(Stored records)
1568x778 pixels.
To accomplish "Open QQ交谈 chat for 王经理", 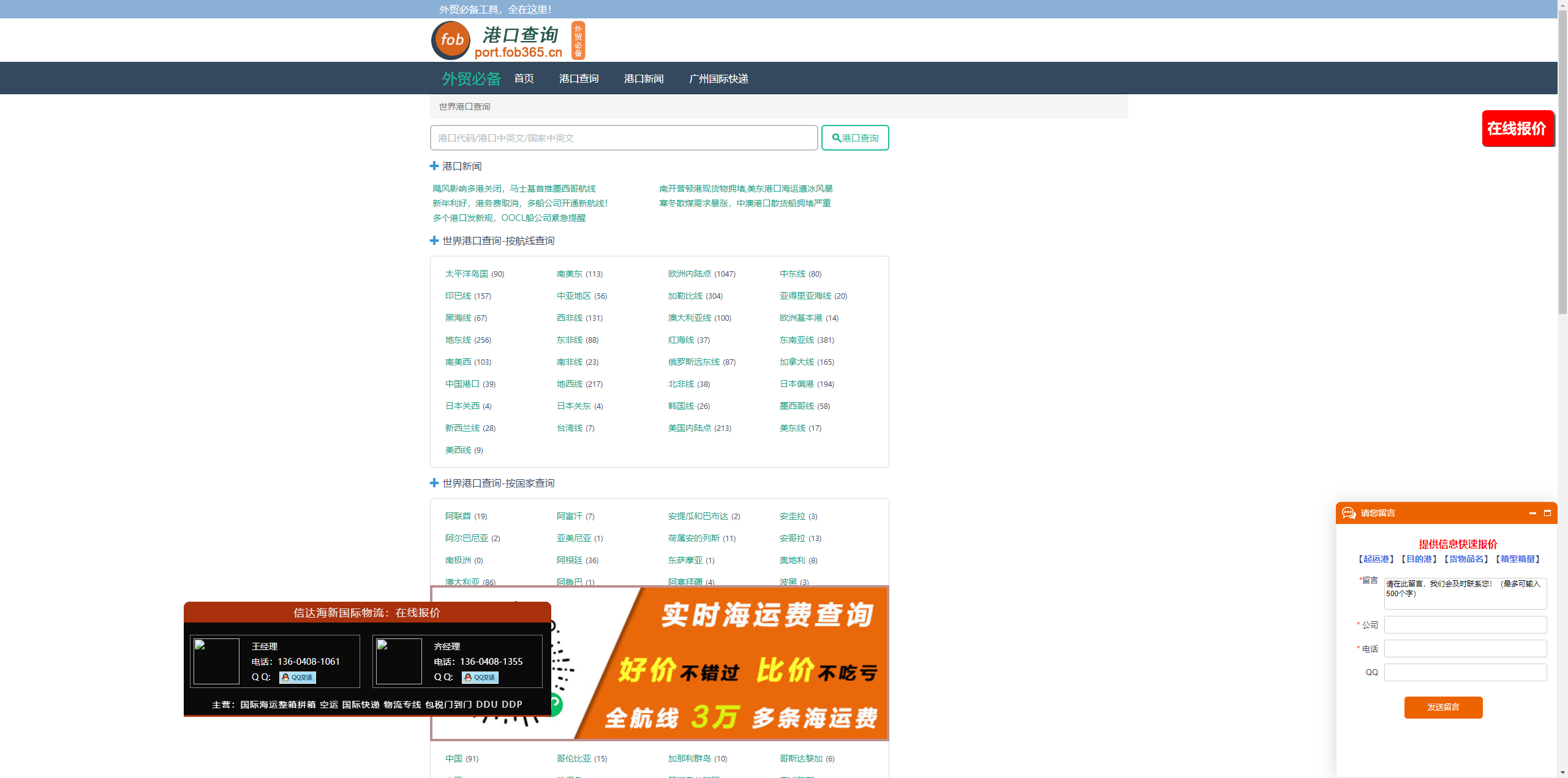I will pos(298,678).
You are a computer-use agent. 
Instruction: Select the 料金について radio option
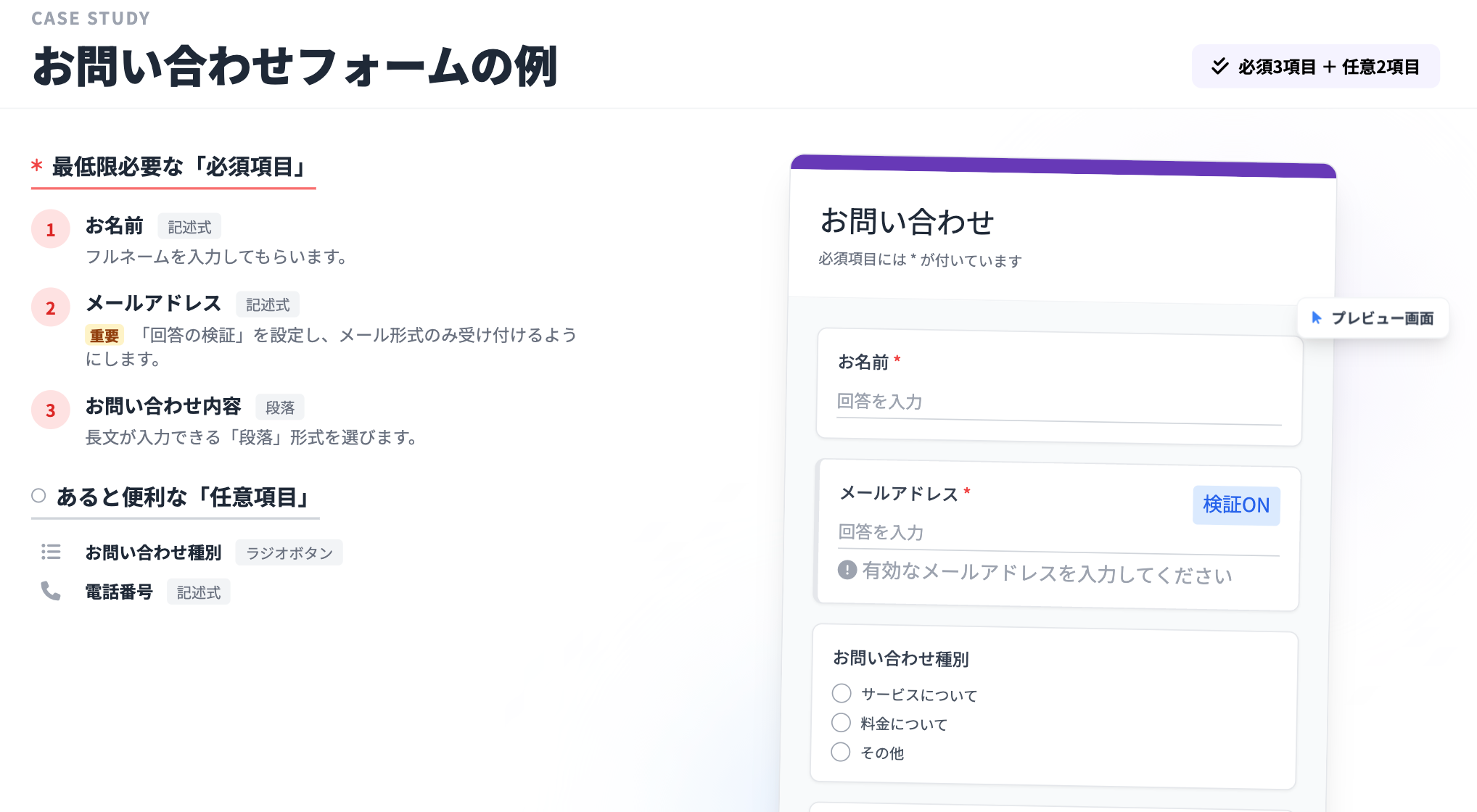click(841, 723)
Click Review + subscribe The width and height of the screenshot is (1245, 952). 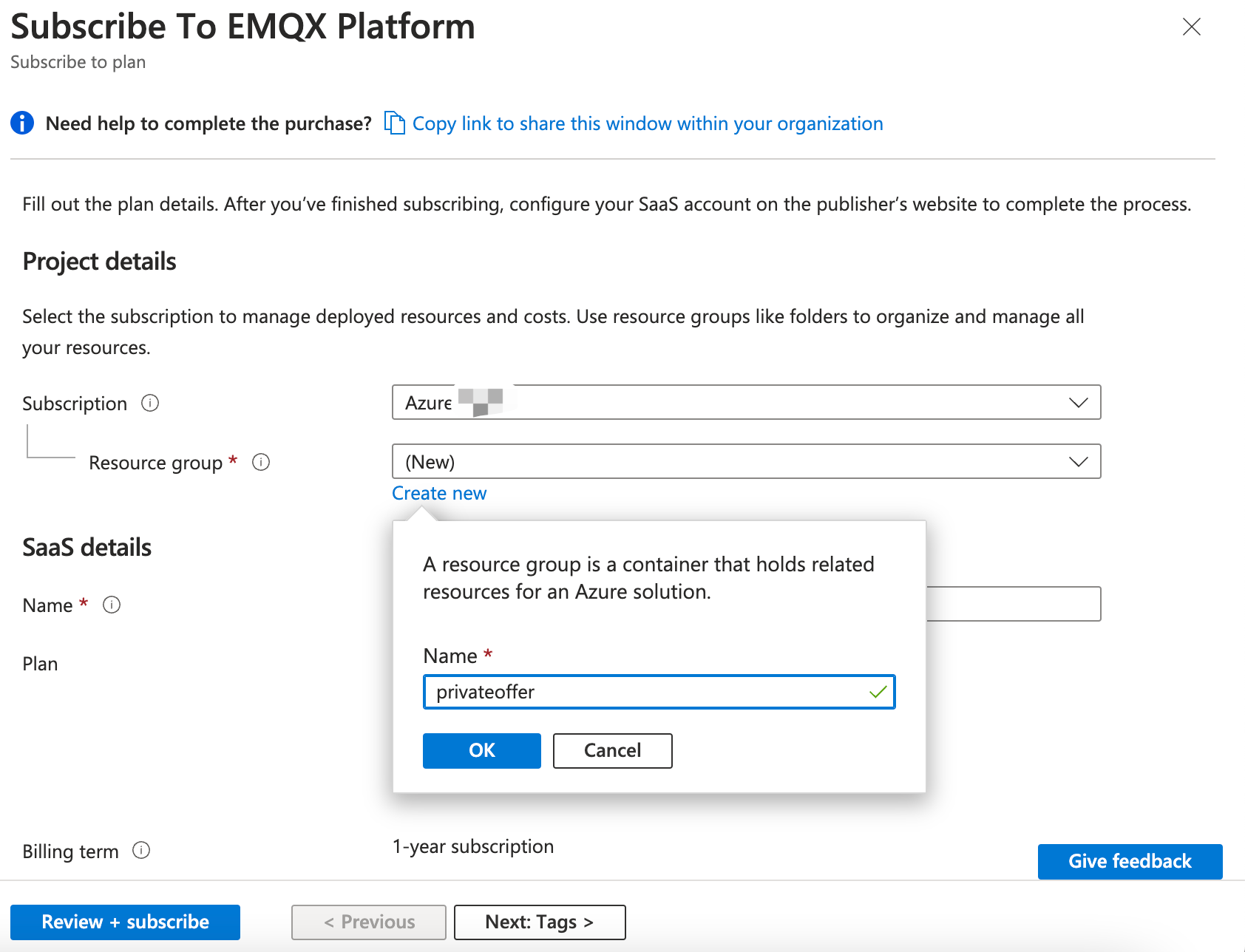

## YOUR TASK
The answer consists of the lines from the one holding "You are a computer-use agent." to the end of the records, inclusive, restated exactly and without pictures.

## OUTPUT FOR THIS TASK
You are a computer-use agent. 
Instruction: Select the 料金について radio option
click(841, 723)
Click Review + subscribe The width and height of the screenshot is (1245, 952). 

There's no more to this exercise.